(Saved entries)
_ _ _ _ _

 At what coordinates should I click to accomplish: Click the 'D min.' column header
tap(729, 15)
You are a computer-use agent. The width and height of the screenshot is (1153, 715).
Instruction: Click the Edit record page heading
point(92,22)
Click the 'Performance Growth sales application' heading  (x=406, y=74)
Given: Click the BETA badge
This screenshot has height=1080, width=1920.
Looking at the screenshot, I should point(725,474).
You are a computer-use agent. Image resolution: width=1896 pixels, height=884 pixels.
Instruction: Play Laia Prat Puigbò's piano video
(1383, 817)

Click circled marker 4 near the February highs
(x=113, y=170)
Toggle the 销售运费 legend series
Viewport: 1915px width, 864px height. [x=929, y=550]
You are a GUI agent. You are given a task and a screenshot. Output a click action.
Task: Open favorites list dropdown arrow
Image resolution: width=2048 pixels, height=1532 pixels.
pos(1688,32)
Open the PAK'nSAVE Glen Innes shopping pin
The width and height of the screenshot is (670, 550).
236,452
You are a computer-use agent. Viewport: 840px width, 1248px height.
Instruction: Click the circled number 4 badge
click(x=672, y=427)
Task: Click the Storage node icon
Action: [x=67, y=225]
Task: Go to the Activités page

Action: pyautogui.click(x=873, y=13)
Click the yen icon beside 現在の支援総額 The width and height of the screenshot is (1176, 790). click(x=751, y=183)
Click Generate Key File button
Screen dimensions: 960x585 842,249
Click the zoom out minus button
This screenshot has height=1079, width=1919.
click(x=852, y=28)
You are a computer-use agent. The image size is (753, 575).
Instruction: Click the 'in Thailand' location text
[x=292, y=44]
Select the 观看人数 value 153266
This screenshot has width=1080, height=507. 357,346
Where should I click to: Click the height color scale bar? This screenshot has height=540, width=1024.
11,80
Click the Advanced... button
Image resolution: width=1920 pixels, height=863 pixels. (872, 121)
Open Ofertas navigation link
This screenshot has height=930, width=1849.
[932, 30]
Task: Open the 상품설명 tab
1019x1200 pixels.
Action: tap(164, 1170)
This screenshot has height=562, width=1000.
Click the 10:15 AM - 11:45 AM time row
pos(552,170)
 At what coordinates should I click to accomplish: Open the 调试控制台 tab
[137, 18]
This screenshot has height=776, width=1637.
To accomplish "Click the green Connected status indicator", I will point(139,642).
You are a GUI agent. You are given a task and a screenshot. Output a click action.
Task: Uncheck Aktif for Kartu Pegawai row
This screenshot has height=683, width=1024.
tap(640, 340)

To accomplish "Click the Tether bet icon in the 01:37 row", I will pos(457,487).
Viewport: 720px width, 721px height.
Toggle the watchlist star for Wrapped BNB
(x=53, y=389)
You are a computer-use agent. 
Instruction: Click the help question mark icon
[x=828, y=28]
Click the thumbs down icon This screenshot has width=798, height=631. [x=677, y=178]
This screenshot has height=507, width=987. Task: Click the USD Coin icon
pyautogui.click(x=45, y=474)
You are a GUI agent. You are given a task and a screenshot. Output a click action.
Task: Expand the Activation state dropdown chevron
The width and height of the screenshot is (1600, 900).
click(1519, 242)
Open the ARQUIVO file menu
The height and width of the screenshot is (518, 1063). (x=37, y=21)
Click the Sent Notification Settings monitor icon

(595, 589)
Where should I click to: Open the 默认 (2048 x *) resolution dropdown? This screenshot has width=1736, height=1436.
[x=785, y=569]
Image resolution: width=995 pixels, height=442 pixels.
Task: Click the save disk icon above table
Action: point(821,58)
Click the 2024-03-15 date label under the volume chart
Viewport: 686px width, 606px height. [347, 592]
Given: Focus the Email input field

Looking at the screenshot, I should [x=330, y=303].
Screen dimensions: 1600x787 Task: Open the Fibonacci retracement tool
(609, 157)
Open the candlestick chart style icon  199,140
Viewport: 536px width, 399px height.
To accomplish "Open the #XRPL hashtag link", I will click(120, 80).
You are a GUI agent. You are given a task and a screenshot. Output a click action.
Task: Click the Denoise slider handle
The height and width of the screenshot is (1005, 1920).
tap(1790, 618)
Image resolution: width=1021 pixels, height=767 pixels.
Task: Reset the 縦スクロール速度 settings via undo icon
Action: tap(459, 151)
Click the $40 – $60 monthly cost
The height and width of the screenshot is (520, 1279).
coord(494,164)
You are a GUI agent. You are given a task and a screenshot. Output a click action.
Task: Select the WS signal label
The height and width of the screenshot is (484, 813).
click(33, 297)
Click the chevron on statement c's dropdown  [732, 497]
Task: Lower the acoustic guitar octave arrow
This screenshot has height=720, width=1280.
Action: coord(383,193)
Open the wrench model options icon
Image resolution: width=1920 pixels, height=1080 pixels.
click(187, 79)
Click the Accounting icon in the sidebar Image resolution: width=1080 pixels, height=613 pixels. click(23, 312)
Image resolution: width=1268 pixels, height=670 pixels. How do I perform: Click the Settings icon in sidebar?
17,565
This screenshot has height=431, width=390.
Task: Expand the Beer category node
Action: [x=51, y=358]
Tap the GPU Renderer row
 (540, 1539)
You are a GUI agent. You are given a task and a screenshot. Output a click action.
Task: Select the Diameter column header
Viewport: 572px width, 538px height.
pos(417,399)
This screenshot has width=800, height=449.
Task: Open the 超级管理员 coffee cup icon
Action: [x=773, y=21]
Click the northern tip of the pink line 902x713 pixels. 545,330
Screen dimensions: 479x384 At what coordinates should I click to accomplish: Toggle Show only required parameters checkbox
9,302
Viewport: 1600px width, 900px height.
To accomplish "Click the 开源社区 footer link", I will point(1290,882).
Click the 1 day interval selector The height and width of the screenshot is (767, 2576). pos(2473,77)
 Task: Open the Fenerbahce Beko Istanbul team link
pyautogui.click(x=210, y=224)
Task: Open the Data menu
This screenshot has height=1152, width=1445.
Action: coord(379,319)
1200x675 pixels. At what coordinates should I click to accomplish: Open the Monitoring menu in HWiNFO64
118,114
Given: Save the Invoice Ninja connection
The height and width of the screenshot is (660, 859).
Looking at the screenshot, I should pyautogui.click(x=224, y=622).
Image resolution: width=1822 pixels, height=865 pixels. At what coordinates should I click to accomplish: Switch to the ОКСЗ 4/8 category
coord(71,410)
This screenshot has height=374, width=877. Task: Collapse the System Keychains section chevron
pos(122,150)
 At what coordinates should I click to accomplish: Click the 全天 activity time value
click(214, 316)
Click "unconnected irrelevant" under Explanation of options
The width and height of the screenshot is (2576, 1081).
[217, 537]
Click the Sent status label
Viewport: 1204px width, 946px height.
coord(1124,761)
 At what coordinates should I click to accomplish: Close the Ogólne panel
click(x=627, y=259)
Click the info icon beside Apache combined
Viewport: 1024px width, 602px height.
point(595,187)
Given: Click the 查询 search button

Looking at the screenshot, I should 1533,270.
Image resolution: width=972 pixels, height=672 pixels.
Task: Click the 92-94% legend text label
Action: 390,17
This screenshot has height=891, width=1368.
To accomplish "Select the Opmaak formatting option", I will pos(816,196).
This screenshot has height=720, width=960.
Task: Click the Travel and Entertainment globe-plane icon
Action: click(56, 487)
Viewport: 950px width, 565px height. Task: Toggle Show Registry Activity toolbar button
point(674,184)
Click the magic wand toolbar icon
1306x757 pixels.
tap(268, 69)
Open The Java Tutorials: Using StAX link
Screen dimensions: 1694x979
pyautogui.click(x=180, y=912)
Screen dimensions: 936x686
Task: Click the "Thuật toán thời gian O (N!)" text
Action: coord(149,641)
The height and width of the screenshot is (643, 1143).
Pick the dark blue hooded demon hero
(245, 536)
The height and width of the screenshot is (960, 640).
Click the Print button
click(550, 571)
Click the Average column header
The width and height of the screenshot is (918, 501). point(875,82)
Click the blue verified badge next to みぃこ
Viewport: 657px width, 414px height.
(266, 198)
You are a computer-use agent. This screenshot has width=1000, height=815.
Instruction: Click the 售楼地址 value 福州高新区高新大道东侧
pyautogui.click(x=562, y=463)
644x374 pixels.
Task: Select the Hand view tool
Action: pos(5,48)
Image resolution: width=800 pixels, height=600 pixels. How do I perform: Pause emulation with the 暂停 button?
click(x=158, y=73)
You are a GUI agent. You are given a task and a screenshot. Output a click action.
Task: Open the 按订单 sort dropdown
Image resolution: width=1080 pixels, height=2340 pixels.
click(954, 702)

_ _ _ _ _

- How to complete this task
Each line in the records above that contains the word "beside" must be copied.

- Answer section
Click the yen icon beside 現在の支援総額 The width and height of the screenshot is (1176, 790). click(x=751, y=183)
Click the info icon beside Apache combined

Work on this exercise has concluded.